TEXTE PRÉSENTÉ:
Et certes, toute pensée est arbitraire quand on prend le critère de la coïncidence, puisqu’elle est métaphorique et que la métaphore se définit précisément de ne pas coïncider !
La pensée s’accomplit là où elle ne coïncide pas, et c’est par conséquent le même d’ériger la coïncidence en norme catégorique et d’interdire de penser. Il faut être un universitaire et pas un philosophe pour traduire exactement Heidegger, de même qu’il faut être un élève appliqué et non pas imaginatif pour mesurer exactement la longueur d’un morceau de papier : qu’entre le texte français et le texte allemand on ne découvre surtout pas de métaphore c’est-à-dire de pensée (et certes, c’est Heidegger et non pas son traducteur qu’on veut lire), de même qu’il ne faut pas que le double-décimètre de l’enfant puisse apparaître, dans l’ordre disons de la longueur, comme la métaphore de sa feuille de papier.
Que, par hypothèse, ce soit le cas, et l’on serait dans le domaine de l’art. Car on peut par exemple concevoir (mais justement : qu’on la conçoive a priori suffit à l’exclure de l’art…) une » performance » qui serait une telle mesure : les spectateurs médusés verraient dans le bord du double-décimètre le bord de la feuille de papier, à ceci près que cette identité serait métaphorique ; autrement dit : ce serait la même chose, non pas dans la réalité mais seulement dans la métaphore dès lors identifiée à l’acte d’une distinction du vrai.

EXTRAITS DE DONNÉES:

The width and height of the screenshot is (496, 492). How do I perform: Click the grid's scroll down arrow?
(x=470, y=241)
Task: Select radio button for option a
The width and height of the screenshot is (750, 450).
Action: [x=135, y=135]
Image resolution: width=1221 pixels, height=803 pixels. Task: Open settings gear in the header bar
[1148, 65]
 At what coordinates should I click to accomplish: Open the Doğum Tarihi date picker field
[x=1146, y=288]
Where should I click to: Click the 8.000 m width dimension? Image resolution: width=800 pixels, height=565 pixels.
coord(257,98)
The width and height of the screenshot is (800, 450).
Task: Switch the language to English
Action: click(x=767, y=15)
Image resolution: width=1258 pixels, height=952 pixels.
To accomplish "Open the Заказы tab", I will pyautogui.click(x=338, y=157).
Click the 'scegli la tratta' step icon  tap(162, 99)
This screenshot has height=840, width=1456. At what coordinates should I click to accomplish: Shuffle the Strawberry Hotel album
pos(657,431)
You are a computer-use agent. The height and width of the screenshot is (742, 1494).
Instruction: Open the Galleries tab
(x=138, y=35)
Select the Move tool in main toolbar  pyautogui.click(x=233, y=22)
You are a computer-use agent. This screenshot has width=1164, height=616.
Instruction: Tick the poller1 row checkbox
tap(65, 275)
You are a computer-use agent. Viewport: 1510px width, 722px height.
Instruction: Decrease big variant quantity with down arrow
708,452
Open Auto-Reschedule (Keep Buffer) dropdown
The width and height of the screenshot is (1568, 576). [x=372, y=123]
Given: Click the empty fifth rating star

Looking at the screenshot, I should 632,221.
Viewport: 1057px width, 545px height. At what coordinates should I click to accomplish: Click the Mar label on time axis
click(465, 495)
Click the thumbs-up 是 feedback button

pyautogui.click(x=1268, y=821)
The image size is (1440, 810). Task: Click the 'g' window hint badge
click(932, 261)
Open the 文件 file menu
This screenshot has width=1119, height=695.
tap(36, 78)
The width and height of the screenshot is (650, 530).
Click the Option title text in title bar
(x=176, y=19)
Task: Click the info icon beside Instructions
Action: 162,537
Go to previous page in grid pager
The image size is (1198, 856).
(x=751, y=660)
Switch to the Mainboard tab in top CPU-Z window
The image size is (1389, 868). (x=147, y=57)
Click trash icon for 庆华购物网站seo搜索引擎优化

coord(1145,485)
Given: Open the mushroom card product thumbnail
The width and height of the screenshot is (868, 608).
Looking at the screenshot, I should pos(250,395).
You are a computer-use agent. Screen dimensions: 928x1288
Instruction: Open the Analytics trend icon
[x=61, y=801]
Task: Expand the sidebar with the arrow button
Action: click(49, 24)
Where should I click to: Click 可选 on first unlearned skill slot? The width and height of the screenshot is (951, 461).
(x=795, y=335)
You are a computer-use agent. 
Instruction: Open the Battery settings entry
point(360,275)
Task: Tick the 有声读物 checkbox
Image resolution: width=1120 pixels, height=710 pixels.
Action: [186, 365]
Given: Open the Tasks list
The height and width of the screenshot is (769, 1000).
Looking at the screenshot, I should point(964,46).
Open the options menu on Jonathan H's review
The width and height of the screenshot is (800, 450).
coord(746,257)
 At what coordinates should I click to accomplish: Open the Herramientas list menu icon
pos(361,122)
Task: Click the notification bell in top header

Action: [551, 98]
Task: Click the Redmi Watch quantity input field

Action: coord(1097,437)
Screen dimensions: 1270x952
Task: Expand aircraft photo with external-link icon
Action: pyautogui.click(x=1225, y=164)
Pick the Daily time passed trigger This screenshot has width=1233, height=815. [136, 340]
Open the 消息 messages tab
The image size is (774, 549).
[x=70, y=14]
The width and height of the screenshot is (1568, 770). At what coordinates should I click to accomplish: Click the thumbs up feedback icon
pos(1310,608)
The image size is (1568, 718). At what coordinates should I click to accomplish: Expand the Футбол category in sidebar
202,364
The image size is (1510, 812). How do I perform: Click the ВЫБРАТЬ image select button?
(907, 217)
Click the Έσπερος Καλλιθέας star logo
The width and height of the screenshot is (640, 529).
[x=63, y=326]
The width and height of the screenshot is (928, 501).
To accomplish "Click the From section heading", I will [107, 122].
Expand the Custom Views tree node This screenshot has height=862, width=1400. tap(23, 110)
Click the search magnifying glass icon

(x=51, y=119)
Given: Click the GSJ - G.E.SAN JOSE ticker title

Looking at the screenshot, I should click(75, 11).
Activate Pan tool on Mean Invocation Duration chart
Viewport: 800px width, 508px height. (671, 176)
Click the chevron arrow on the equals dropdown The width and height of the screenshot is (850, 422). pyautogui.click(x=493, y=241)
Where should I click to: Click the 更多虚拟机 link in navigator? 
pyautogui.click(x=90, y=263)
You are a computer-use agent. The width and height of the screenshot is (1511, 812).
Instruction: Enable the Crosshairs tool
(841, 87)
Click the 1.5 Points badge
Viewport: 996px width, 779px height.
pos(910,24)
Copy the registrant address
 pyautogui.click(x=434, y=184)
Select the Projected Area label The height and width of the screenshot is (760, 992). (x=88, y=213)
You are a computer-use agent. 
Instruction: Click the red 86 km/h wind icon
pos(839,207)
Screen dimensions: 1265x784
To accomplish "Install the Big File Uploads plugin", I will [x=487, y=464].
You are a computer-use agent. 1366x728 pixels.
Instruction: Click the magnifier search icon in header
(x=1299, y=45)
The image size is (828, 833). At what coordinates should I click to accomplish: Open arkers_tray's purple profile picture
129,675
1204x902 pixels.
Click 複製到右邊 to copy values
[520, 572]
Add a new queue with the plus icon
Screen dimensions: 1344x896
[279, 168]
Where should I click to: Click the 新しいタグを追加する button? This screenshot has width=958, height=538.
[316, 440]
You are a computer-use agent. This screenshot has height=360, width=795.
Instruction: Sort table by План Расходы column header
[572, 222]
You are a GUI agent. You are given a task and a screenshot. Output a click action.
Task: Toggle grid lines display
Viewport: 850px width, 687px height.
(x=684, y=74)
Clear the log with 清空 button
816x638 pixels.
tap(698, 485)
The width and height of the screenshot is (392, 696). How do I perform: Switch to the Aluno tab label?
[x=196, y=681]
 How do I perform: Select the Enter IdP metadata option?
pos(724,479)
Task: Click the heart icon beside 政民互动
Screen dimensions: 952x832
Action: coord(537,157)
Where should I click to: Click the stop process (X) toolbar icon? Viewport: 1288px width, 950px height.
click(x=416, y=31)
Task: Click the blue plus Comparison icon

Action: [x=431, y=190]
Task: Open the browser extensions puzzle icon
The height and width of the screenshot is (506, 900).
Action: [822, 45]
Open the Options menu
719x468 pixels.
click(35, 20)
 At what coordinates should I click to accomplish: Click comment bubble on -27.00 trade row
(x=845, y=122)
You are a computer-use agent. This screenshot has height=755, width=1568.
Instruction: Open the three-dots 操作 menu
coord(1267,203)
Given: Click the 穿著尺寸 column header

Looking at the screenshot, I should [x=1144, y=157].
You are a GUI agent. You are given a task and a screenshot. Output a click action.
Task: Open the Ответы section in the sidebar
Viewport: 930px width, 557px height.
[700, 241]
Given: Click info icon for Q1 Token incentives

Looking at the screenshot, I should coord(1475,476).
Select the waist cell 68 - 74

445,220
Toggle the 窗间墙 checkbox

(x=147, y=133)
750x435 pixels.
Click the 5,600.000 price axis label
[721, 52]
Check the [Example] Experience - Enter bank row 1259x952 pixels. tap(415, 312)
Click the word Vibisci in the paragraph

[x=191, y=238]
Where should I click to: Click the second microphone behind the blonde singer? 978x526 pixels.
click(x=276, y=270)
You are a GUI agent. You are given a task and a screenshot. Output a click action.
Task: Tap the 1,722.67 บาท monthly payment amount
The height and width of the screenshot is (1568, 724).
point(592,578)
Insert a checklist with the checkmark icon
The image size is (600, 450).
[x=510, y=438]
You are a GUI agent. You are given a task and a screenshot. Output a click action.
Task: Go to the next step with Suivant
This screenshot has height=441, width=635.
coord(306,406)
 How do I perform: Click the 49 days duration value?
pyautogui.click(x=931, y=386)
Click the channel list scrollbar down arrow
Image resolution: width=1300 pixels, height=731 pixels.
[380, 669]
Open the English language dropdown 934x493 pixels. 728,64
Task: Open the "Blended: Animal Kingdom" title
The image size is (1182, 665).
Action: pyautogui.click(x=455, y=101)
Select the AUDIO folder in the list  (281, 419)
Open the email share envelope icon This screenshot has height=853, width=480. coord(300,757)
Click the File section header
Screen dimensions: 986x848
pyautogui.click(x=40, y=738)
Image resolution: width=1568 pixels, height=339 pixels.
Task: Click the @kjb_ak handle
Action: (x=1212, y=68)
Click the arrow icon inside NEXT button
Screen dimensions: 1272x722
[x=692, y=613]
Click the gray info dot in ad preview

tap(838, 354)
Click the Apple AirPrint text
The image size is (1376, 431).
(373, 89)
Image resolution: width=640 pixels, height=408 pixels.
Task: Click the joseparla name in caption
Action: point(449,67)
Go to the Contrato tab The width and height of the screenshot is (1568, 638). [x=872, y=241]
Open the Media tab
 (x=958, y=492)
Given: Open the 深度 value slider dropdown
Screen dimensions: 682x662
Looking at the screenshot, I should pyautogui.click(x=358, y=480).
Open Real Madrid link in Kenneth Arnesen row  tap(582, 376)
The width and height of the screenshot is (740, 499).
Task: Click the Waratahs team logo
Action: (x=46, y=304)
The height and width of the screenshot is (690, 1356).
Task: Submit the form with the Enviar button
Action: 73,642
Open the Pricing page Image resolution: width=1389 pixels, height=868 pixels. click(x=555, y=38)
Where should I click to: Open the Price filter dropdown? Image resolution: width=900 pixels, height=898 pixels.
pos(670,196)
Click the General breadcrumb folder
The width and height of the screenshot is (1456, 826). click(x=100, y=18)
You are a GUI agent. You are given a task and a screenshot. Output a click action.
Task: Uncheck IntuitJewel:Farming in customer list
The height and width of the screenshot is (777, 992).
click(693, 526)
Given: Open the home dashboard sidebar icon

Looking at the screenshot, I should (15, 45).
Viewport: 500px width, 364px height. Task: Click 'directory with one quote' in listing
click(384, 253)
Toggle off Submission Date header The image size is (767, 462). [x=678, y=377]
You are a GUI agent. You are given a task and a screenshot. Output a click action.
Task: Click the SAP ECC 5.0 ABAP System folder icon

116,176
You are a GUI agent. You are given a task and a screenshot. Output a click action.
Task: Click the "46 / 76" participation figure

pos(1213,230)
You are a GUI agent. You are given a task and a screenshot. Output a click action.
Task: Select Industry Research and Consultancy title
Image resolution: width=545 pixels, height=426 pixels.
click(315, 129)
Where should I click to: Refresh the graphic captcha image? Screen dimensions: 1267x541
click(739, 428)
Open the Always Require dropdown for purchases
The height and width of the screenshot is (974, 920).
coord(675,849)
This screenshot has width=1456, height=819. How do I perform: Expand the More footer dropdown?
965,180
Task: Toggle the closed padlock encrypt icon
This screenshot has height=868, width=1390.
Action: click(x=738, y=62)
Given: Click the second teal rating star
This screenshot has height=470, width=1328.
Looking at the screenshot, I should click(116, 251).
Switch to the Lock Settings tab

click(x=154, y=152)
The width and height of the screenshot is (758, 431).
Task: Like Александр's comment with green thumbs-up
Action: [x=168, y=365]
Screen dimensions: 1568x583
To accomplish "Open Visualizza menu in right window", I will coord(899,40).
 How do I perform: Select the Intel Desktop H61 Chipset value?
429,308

QUESTIONS D'ÉTUDE:
a – Relevez toutes les oppositions construites avec « et pas », « et non pas » ou « non pas… mais » dans le texte sur la métaphore, en citant pour chacune les deux termes opposés.
b – Poursuivez le texte sur la métaphore et la coïncidence à partir de sa dernière phrase.

RÉPONSES PAR TÂCHE:
a –
- un universitaire / un philosophe (« un universitaire et pas un philosophe »)
- un élève appliqué / imaginatif (« un élève appliqué et non pas imaginatif »)
- Heidegger / son traducteur (« c'est Heidegger et non pas son traducteur »)
- dans la réalité / dans la métaphore (« non pas dans la réalité mais seulement dans la métaphore »)

b –
Le secret de l’exactitude, c’est par conséquent l’aberration littérale de la métaphore : il faut toujours qu’il y ait quelque chose, alors qu’elle s’épuise à poser, à titre de vérité, que cela ne compte pas ! L’opposition de quelque chose à rien, on le comprend, apparaît comme celle du savoir et de la vérité en tant qu’elle vaut impérativement : l’impératif que le savoir suffise et qu’on bannisse toute vérité ; or il ne peut suffire qu’à la condition qu’on le réduise finalement à une coïncidence. Je le dis autrement : l’impératif de l’exactitude, c’est qu’il n’y ait surtout pas à interpréter puisque dans l’interprétation le savoir fonctionne comme vérité ! Or qu’est-ce qu’interpréter, justement, sinon reconnaître un sujet ? La boucle des questions de l’exactitude et de la responsabilité est donc bouclée.
Dans le culte de l’exactitude, on cherche une correspondance qui soit finalement une coïncidence et c’est une telle trivialité que, satisfait comme le pharmacien Homais devant les victoires de la science positive, l’on nommerait vérité.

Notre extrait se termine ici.